Они были уже неподалеку от цели путешествия, когда за ними погнался немецкий самолет. Поначалу Павлик не обратил внимания на тонкий, как бы скользящий звук, словно кто раз-другой шваркнул по крыше рашпилем. Но затем он увидел тень самолета, пробежавшую по снегу, и услышал его рокот, вклинившийся в привычный, ровный шум мотора. Снова тот же скользящий звук, и Павлик понял, что это поют пули, задевающие по касательной крышу передвижки. Машина шла пустырем — то ли полем, то ли болотом, — и вокруг не видно было никакого укрытия. Павлик вопросительно глянул на Лавриненко, тот чуть пожал плечами. Значит, выход один — движение вперед.

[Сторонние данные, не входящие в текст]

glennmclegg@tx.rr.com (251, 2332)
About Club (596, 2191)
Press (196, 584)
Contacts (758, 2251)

Шальнов и Прошин притихли на скамейке, испуганно округлив глаза. Голубая тень вновь и вновь проносилась по снегу, она казалась весомой, материальной — таким дьявольским сверлящим, яростно-захлебывающимся гулом и треском сопровождалось ее появление. Но вот что-то звонко треснуло, под потолком машины возникла дырка с рваными краями, затем вторая. На губах радиста Шальнова появилась жалкая, дрожащая улыбка, его голубые глаза умоляюще перебегали с Павлика на Лавриненко.
— Товарищ Шальнов, — громко сказал Павлик, — вы, что же, поморозить нас решили? Почему не следите за печкой?

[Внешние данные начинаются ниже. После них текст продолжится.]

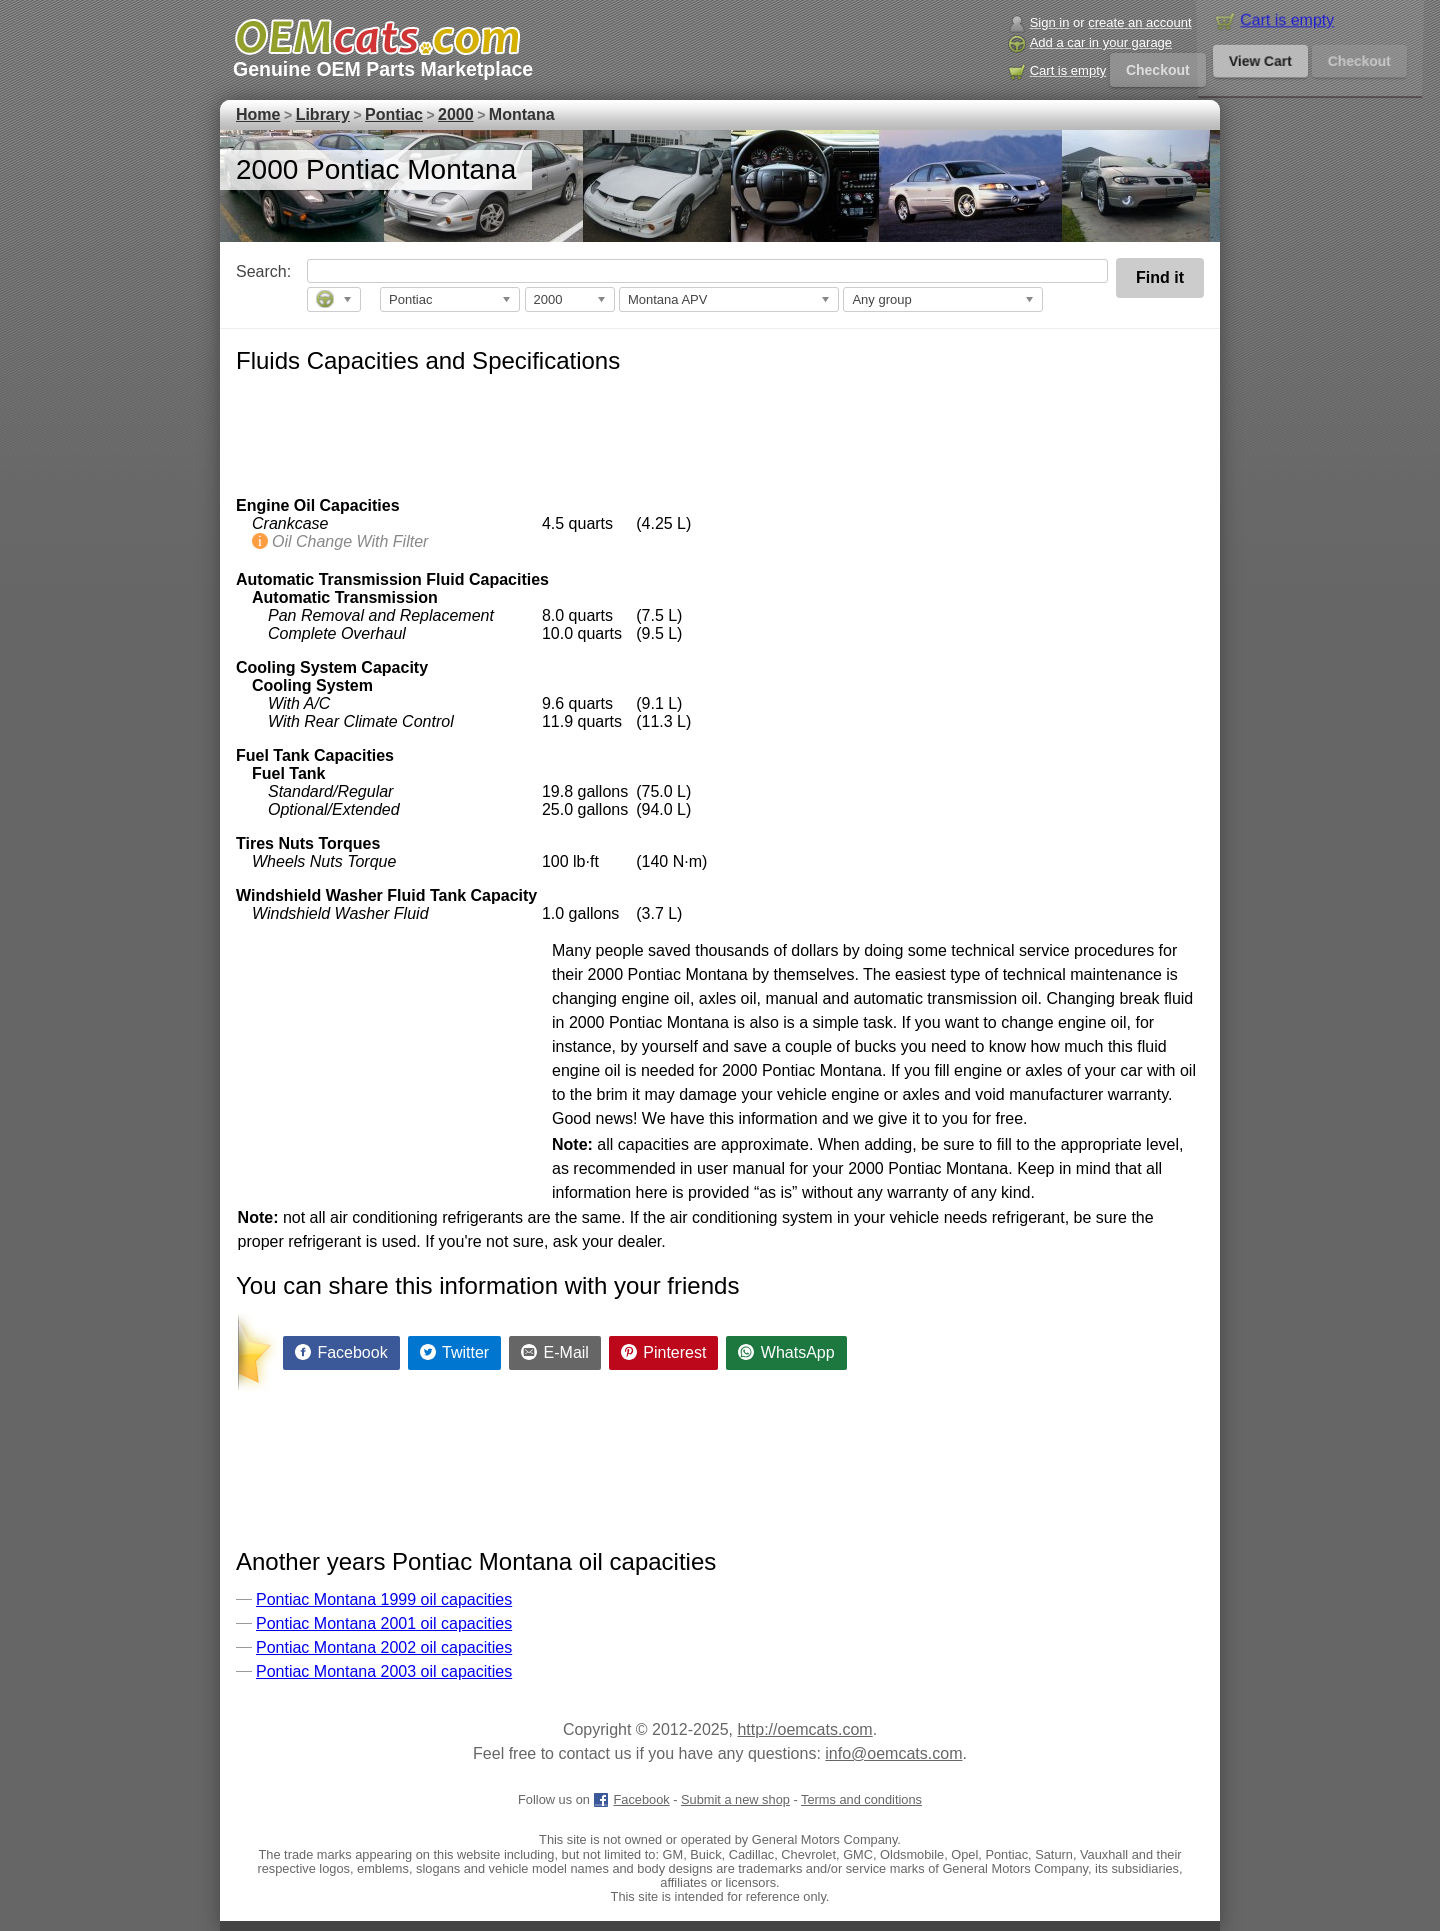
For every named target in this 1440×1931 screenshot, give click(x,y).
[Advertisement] (600, 432)
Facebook (631, 1799)
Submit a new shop (735, 1799)
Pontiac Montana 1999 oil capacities (384, 1599)
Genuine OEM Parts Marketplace (383, 69)
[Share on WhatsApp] (786, 1353)
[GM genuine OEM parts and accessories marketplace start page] (376, 37)
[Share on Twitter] (455, 1353)
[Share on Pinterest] (664, 1353)
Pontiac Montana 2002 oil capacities (384, 1647)
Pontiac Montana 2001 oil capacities (384, 1623)
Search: (249, 271)
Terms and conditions (861, 1799)
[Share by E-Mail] (555, 1353)
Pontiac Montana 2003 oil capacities (384, 1671)
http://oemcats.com (804, 1729)
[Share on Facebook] (341, 1353)
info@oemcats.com (893, 1753)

Вилка провода выскочила из гнезда, печка остыла. Шальнов вздрогнул и поспешно ухватился за вилку.
— Провод коротковат, — заметил Лавриненко, — он у тебя все время выскакивать будет.
— Костя, дай моток, — попросил Шальнов механика.
Тот достал из-под лавки свернутый в кольцо провод, Шальнов разобрал вилку и с помощью изоляционной ленты нарастил шнур. Затем он плотно вогнал вилку в гнездо, приложил к печке ладонь и сразу отдернул: спираль быстро розовела. Шальнов поднялся с колен, сел на лавку. Забытый было страх вновь вспыхнул в его глазах и сразу потух — снаружи парила тишина, немецкий самолет, расстреляв свои ленты, оставил передвижку в покое. Видимо, если у человека возникает страх, надо сразу занять его каким-нибудь делом…
Вскоре за развилкой дороги, где высился шест со стрелками-указателями, возникла длинная, тощая труба, выходившая, как показалось Павлику, прямо из земли, два блиндажа, гора замерзших помоев, присыпанная снегом поленница березовых дров. Дальше, в березовом косячке, показался замаскированный ветками сарай, возле него кренилась набок поддомкраченная полуторка. Оказалось, тут расположились службы Политотдела и штаба Ударной армии: столовая, кухня, склады, гаражи, мастерские. Сам Политотдел находился метрах в трехстах отсюда, в лесу.